Pyrolysis GCMS allowed a comprehensive analysis of fatty acid profiles of single mosquitoes and their diets to be undertaken which revealed an ordinary occurrence of de novo synthesis of plenty of important fatty acids. It also suggested that fatty acids play an important role in the P nutrition of mosquitoes. Whenever suggesting that dietary routing is an important mechanism in mosquitoes, The analysis revealed that diet has a greater influence on fatty acid profiles than gender. An. Therefore, the stoichiometriccentric analysis suggested that An. Notice that these findings are in line with new paradigms about quality/quantity problems in ecology, that shift away from a biomass density variable to include a two state paradigm, that represents populations or groups in a food web regarding the both their quality and quantity. Given the simplicity and rapidity of the sample analysis described herein, we suggest that these methods going to be useful to further test the models presented by Getz and Owen on a logistically feasible scale. These results lay out an experimental foundation on which to conduct future research both in the field and laboratory and may explain why increased malaria incidences was observed and reported in areas with higher inorganic fertiliser usage,.
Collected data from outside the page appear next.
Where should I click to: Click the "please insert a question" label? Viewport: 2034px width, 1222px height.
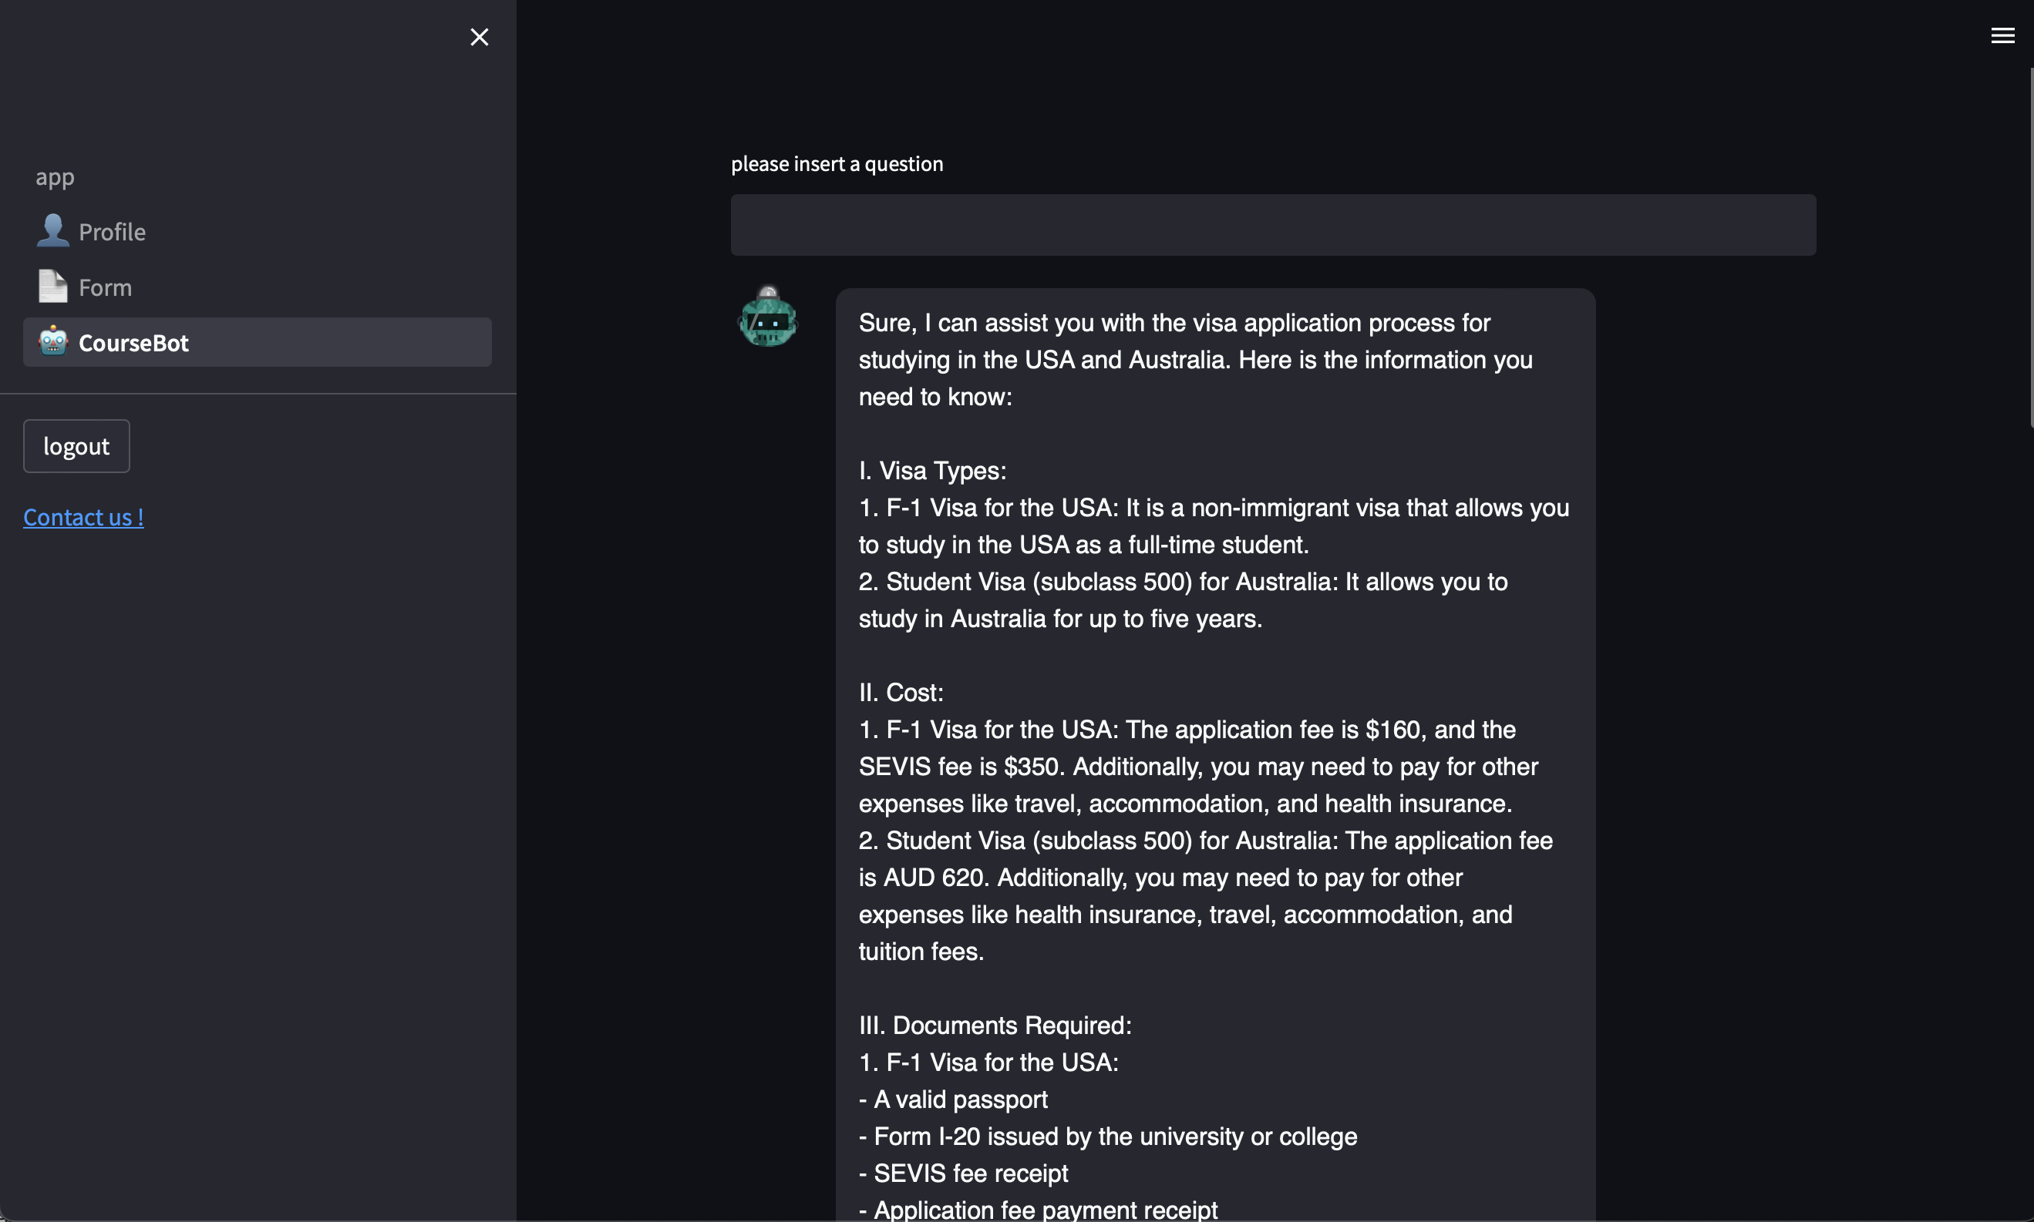[837, 164]
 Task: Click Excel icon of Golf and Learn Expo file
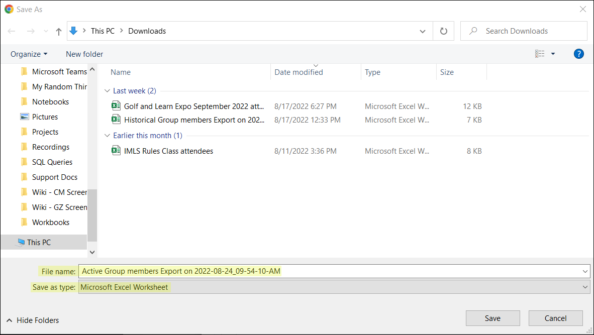point(116,106)
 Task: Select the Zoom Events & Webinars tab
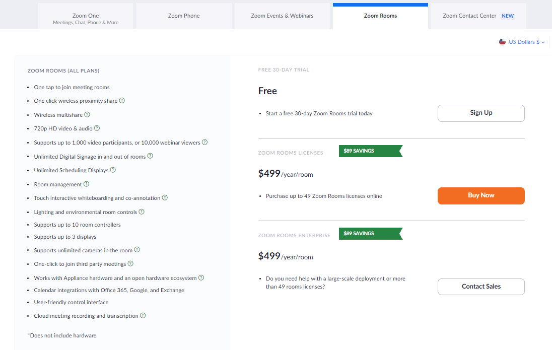click(282, 16)
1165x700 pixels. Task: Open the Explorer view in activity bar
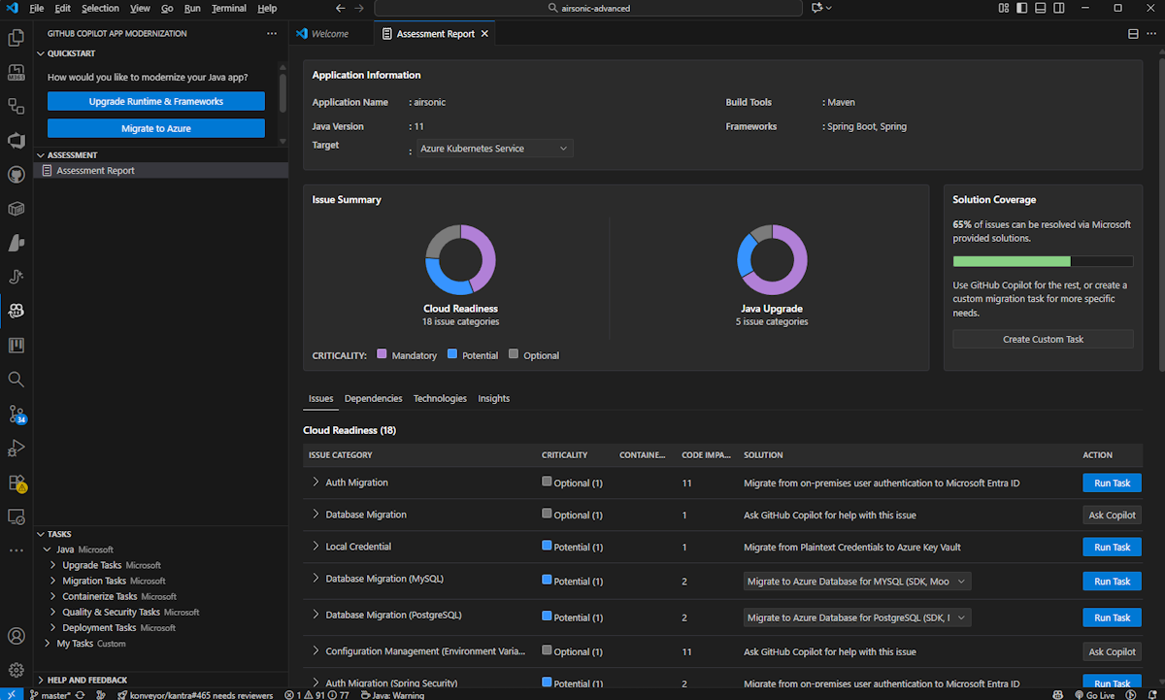click(17, 39)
Conceived and designed the experiments.
RHN JG CS. Performed the experiments. Remember, rHN BS CS SS OM MA MW JG. Analyzed the data. RHN BS CS SS OM MA MW JG. Of course contributed reagents/materials/analysis tools. Needless to say, rHN BS CS SS OM MA MW JG. Wrote the paper. RHN CS. Conceived and designed the experiments. However, rHN JG CS. Performed the experiments. RHN BS CS SS OM MA MW JG. On top of this, analyzed the data. RHN BS CS SS OM MA MW JG. On top of this, contributed reagents/materials/analysis tools. RHN BS CS SS OM MA MW JG. Besides, wrote the paper. RHN CS.